President Joe Biden is expected to support sweeping reforms to the U.S. Supreme Court that could lead to term limits for judges and enforceable ethics laws, according to The Washington Post.
A person familiar with the matter Said The Washington Post reported on the upcoming endorsement, which could include calling for a constitutional amendment to eliminate broad immunity for the president and other public officials. (Related article: Democrats want us to believe the Supreme Court is “out of control.” Final voting results shatter that theory.)

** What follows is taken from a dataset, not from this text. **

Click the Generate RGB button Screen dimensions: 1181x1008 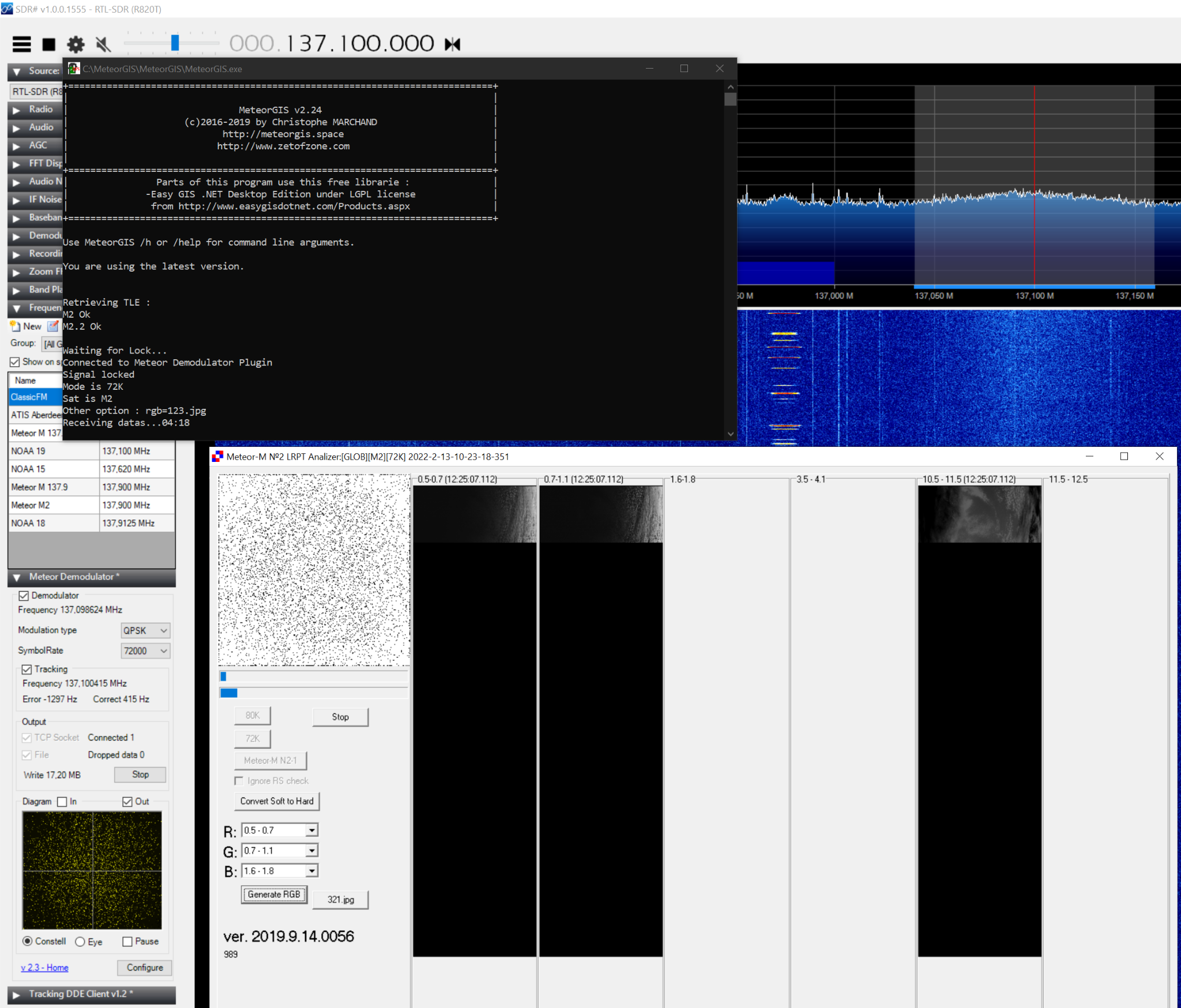[x=274, y=895]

“I need your help on the Supreme Court, because I'm about to announce — I don't want to announce it prematurely — but I'm about to announce a big plan to limit the power of the Supreme Court,” Biden reportedly said in a conference call with progressive lawmakers obtained by The Washington Post. “I've been working with constitutional scholars for the last three months, and I need help.”

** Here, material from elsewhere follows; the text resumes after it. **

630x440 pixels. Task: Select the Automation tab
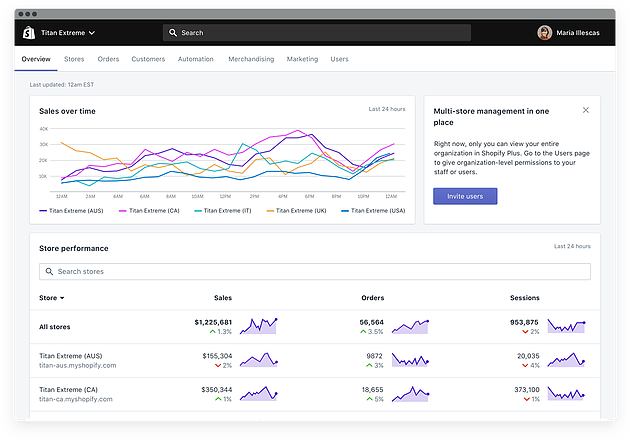click(x=196, y=59)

These changes come on the heels of several U.S. Supreme Court rulings that went against the Biden administration.
U.S. President Joe Biden delivers a nationally televised address from the Oval Office of the White House in Washington, DC, on July 15, 2024. (Photo by Erin Shaff-Pool/Getty Images)
In late June, the Supreme Court justices voted 6-3 in Fisher v. United States, upholding its position that the Department of Justice (DOJ) overbroadly interpreted and abused the law in pursuing former President Donald Trump and his supporters in the January 6 attack on the Capitol.
The ruling also had an impact on Special Counsel Jack Smith's election interference lawsuit against Trump, with two counts alleging that Trump “knowingly made false claims about election fraud in order to obstruct the federal government's ability to compile, count, and certify the results of the election.”
Following this decision, the Supreme Court held a new vote in early July on Trump's immunity appeal, ruling that a president in office is immune from criminal prosecution for “official business.”
The ruling leaves Smith and Fulton County District Attorney Fani Willis with little basis to block charges against Trump, and both are continuing their litigation to this day.
But Smith was dealt a new blow on Monday when Florida Judge Eileen Cannon found that Biden's attorney general's appointment of Smith as special counsel was unlawful and dismissed the classified documents lawsuit against Trump.
The Washington Post reported that Biden has discussed the immunity decision with Harvard professor Laurence Tribe, who said on Monday that the dismissal of Smith's lawsuit creates an opportunity for Cannon to be removed from the case.
The justices also issued a landmark decision overturning the precedent of automatic deference to bureaucrats by overturning Chevron v. Natural Resources Defense Council, which required courts to follow reasonable agency interpretations of certain laws when the language used is inherently ambiguous. Since that decision, lower courts have had to review cases in which federal agencies have interfered with the activities of American citizens.
As the ruling is announced, the president has come under pressure from Democrats and liberal activists to address reforms to the Supreme Court. Democratic Rep. Ro Khanna of California said Biden should “go to the polls in 2024 with term limits” and “wake up the Supreme Court” to that decision. according to To the WSJ.
Biden has said he would not support reforms such as expanding the Supreme Court. state In an interview with MSNBC, he said that if they began the process of trying to expand it, “it would become politicized in ways that are not healthy, probably permanently.”